Sleep Brain Networks and Sleep Depth during Somatosensory Stimulation

Background: The resting brain presents a spontaneous activity measured by BOLD (Blood Oxygen Level Dependent) signal that encompasses definite cerebral areas and that has initially been described as Default Mode Network (DMN). This BOLD signal activation undergoes modifications, mainly over the frontal areas, throughout sleep and states of reduced consciousness. Advanced analysis method, such as the Independent Component Analysis (ICA) permit to disentangle the diverse activations of an idling brain, leading to the depiction of Resting State Networks (RSNs), that are, different brain areas related to physiological functions (i.e., the auditory or the sensory-motor network). While we know that in wake somatosensory stimulation provokes the activation of the contralateral sensory-motor cortex (Manganotti et al., 2009), we ignore the fate of the other networks if the subject falls asleep.

Methods: We report two cases of subjects falling spontaneously asleep in the bore of the scanner during experimental sessions aimed at studying the effect of wrist electrical stimulation on BOLD signal. A multivariate analysis such ICA was used, by dividing the imaging data in several spatial patterns or independent activation maps. In detail, for each subject, spatial ICA was used for the decomposition of fMRI time-series into brain activity patterns (Brain Voyager QX software – Brain Innovation, Maastricht, The Netherlands). Thirty independent components (ICs) were estimated for each subject using the FastICA algorithm (Hyvärinen, 1999). Finally, a threshold of z scores was used for visualization of the IC maps and voxels with absolute z scores > 1.5 were considered to be IC active voxels.

Results: In the sleeping condition, we identified the persistence of the DMN, occipital, attentive and temporal networks, that großly preserve the BOLD activation areas with a slight tendency towards larger activation. In both cases, during sleep we observed an important thalamus activation concordant with the hypothesis of a thalamic gating role (Del Felice et al., 2012). One subject showed during sleep an activation of the sensory-motor area concordant with the electrical stimulation, although less diffuse than during wake: this subject presented at detailed analysis of the DMN the persistence of a frontal activation during sleep. Subject 2 showed a fading off of DMN frontal areas, accompanied by the lack of congruous activation in the somatosensory areas despite the electrical stimulus.

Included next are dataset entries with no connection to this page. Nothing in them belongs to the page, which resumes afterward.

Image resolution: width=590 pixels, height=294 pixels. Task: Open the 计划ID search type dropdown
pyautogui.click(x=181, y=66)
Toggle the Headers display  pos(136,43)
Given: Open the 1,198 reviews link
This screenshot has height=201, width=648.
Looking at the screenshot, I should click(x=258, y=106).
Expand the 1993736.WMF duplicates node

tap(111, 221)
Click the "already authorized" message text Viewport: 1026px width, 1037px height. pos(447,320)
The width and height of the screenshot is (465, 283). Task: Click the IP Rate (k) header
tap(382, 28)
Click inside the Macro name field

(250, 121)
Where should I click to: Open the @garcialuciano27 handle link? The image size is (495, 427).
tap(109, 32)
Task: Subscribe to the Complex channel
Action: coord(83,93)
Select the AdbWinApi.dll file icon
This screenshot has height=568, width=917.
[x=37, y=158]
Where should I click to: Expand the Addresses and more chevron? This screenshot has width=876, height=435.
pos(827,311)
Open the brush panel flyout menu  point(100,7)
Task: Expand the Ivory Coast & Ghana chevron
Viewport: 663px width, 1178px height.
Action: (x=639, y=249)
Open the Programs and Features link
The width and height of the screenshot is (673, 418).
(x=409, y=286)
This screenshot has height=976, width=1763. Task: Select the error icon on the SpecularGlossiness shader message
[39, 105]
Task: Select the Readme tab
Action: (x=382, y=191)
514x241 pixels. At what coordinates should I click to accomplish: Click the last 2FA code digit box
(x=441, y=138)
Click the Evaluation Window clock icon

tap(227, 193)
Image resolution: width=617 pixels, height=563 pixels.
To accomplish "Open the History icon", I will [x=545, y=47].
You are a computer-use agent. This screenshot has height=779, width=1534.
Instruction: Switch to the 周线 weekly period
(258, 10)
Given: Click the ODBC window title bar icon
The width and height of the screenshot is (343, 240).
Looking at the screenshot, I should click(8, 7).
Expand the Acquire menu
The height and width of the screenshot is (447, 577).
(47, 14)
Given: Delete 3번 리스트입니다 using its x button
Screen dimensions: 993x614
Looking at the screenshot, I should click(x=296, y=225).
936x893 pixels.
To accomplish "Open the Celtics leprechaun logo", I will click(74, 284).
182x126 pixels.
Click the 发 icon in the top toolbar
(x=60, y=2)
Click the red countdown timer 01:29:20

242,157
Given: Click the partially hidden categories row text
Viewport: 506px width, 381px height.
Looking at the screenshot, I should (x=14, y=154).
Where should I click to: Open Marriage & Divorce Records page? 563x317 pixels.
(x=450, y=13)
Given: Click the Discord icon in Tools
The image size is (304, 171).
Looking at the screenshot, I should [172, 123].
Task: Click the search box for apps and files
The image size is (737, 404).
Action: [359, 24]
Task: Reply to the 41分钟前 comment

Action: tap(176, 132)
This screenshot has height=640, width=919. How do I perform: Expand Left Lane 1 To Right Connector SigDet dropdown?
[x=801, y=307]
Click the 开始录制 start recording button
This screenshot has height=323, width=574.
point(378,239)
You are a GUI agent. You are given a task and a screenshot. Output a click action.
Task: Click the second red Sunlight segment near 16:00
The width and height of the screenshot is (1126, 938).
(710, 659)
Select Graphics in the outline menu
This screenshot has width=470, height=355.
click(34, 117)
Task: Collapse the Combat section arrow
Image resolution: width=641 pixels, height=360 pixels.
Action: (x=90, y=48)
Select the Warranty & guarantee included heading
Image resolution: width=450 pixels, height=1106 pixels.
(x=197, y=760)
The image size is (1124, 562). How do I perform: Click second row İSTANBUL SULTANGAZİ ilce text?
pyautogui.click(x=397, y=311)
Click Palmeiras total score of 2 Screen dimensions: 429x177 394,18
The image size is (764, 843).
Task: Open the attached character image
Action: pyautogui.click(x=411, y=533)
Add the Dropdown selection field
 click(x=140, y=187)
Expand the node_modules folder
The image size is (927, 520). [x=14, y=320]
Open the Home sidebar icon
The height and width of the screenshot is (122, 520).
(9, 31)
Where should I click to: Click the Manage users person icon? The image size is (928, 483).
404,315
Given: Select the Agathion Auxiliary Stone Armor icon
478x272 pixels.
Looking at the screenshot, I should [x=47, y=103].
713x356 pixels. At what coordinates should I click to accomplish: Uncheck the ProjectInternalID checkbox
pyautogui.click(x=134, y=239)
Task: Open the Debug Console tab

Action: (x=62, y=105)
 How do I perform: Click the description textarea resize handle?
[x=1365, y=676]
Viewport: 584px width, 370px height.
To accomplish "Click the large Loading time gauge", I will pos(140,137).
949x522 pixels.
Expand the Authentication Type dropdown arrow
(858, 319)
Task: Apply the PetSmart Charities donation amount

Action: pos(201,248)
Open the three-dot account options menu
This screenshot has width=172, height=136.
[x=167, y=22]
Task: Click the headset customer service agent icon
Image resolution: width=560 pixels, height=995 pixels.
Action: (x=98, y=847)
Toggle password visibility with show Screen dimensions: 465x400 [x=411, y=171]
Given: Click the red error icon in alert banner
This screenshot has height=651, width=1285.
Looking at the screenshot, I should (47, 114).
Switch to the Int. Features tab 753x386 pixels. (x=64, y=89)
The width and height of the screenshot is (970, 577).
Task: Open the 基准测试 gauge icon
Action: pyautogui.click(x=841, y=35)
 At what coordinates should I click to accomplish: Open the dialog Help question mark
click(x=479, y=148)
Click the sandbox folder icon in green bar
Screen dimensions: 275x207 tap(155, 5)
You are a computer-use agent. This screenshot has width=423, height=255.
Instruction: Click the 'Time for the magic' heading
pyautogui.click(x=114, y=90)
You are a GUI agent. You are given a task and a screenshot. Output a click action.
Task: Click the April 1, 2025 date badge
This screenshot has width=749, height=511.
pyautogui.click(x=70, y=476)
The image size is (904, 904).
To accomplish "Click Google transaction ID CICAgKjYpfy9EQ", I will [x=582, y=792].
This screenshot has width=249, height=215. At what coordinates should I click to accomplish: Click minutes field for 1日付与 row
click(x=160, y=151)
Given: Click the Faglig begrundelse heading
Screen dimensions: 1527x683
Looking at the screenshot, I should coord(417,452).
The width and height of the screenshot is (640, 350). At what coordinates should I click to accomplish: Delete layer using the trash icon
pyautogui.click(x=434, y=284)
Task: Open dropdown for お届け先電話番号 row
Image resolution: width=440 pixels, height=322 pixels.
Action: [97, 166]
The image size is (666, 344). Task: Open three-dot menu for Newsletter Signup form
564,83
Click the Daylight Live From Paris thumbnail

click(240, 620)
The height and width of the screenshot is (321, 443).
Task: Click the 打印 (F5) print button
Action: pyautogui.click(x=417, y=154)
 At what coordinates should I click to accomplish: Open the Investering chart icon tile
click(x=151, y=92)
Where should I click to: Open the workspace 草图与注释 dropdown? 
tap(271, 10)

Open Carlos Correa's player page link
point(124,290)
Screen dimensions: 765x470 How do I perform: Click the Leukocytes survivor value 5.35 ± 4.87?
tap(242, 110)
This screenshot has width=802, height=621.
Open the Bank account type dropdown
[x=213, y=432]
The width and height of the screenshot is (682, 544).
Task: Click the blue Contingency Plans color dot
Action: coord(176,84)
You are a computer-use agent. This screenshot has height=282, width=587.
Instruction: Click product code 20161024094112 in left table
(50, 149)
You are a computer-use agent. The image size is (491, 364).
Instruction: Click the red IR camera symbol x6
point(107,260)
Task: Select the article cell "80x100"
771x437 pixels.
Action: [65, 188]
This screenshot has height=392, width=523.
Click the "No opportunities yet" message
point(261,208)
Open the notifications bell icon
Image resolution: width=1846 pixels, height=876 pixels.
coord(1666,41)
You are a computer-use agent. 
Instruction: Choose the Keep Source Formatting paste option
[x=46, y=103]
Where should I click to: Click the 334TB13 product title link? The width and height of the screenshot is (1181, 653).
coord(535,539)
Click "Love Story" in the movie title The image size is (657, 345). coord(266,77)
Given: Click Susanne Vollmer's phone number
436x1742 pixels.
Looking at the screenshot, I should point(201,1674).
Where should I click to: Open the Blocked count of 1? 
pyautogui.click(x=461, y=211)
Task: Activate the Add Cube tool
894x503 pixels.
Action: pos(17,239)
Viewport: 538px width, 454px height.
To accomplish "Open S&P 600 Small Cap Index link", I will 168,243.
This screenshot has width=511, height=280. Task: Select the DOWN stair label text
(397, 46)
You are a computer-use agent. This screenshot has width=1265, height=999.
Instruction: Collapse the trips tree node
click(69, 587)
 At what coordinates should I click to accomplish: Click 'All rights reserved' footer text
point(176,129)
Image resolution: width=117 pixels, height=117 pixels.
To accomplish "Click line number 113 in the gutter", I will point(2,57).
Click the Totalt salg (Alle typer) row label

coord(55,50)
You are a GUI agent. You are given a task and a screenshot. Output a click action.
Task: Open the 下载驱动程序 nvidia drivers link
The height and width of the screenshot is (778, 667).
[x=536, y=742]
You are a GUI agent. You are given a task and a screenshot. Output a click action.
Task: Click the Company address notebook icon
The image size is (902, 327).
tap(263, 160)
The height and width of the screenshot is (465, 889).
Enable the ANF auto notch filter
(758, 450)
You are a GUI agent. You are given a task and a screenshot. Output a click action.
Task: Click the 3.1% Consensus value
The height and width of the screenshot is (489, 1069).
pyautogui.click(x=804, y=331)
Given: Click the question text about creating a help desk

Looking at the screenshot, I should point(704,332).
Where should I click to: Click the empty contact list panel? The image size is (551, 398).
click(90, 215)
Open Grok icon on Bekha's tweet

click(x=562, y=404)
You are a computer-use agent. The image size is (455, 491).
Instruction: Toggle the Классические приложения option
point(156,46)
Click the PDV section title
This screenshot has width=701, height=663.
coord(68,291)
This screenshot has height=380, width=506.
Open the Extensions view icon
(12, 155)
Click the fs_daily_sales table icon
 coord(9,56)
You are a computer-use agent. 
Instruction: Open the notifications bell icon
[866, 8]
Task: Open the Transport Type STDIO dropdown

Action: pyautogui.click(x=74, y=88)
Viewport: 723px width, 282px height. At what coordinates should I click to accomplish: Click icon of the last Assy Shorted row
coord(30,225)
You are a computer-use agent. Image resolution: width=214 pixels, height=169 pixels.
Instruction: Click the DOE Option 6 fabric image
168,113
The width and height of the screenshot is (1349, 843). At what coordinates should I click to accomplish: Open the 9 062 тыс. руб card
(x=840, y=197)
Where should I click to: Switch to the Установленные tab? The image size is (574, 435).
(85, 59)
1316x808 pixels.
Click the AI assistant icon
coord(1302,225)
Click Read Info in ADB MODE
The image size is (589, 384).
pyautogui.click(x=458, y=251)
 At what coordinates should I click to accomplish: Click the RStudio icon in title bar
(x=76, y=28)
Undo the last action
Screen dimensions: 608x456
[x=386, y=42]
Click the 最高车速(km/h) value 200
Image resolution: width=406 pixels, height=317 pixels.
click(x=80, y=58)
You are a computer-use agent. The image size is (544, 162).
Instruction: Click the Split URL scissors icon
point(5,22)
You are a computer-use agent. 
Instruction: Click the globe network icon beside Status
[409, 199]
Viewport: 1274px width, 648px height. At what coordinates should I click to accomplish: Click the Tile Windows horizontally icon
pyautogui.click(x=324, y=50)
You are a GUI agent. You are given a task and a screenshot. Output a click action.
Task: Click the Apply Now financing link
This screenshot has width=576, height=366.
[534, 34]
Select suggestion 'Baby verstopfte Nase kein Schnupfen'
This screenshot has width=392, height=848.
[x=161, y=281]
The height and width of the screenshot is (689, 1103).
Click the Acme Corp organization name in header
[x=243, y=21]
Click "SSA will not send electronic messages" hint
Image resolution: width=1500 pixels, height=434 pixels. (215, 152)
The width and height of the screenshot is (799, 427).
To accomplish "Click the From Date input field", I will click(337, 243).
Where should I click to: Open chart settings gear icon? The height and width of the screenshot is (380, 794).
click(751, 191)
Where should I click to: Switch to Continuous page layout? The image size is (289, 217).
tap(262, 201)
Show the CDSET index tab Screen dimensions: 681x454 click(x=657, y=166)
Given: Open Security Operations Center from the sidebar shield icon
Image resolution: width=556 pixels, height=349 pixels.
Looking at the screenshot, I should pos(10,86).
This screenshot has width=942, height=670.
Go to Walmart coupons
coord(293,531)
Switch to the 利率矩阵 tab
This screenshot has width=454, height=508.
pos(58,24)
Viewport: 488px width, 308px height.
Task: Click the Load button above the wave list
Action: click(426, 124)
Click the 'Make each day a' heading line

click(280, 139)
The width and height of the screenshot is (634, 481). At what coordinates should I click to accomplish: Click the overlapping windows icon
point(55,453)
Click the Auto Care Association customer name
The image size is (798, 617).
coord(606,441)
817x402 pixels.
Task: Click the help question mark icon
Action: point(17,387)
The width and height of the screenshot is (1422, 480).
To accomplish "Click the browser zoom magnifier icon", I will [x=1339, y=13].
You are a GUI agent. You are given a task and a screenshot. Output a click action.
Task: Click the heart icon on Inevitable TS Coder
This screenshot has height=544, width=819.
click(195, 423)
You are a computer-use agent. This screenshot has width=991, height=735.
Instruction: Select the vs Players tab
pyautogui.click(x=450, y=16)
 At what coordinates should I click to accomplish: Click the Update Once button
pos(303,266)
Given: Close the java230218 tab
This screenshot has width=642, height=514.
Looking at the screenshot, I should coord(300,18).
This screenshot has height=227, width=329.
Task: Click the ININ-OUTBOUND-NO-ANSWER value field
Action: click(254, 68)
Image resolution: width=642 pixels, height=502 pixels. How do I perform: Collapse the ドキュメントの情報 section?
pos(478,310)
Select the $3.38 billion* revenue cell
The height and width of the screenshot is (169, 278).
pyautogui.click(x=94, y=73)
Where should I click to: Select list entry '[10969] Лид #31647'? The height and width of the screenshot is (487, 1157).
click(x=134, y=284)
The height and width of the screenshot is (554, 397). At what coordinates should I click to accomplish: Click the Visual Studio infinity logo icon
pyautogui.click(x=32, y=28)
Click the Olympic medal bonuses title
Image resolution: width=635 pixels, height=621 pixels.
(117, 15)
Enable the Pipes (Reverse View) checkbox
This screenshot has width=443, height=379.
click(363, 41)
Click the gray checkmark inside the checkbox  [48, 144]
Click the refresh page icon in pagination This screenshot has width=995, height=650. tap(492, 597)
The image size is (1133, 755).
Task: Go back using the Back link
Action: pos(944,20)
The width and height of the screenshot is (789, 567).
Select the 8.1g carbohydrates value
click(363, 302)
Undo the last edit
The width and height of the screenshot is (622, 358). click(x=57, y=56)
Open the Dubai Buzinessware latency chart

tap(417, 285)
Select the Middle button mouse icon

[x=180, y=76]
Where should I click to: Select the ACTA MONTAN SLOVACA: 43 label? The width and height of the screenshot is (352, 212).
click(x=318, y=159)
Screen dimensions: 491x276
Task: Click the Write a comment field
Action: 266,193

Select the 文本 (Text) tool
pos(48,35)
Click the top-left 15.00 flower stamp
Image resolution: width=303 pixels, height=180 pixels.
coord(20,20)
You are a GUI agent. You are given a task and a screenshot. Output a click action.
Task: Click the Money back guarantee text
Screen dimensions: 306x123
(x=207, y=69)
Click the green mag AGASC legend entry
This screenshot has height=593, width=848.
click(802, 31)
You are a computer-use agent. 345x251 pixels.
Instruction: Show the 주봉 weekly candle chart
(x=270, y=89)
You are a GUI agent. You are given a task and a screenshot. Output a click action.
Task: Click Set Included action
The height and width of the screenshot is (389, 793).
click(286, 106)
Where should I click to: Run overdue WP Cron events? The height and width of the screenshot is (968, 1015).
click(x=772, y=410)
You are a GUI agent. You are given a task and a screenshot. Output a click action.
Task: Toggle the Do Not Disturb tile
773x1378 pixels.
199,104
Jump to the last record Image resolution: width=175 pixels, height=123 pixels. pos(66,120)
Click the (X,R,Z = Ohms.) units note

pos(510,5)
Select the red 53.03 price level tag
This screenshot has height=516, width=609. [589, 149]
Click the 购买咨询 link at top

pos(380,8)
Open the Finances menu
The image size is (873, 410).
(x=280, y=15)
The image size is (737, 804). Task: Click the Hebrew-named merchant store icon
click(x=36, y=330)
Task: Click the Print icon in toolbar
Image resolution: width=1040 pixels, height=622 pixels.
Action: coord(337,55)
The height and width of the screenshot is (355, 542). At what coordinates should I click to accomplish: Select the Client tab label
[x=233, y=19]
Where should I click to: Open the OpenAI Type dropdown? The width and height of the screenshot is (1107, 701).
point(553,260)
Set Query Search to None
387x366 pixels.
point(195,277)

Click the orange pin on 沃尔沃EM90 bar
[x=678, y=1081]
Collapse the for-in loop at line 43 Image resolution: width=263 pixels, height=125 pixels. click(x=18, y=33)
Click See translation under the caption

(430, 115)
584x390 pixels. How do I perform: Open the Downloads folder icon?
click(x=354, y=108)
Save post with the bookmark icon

Conclusion: To our knowledge, these are the first reported cases of fMRI sleep recordings with a concomitant sensory stimulation. The discrepancy of findings in the two cases points to a shallower sleep stage in subject 1, with the persistence of a BOLD signal over the sensory-motor area contralateral to the stimulus: although less diffuse than during wake, its association to the persistence of a minimal DMN frontal activation during points to a shallow sleep stage that only partially filters external input. In contrast, the complete disappearance both of the frontal component of the DMN and the abolition of the somato-sensory network indicates that deeper sleep stage are able to block disrupting incoming stimuli to the sleeping brain.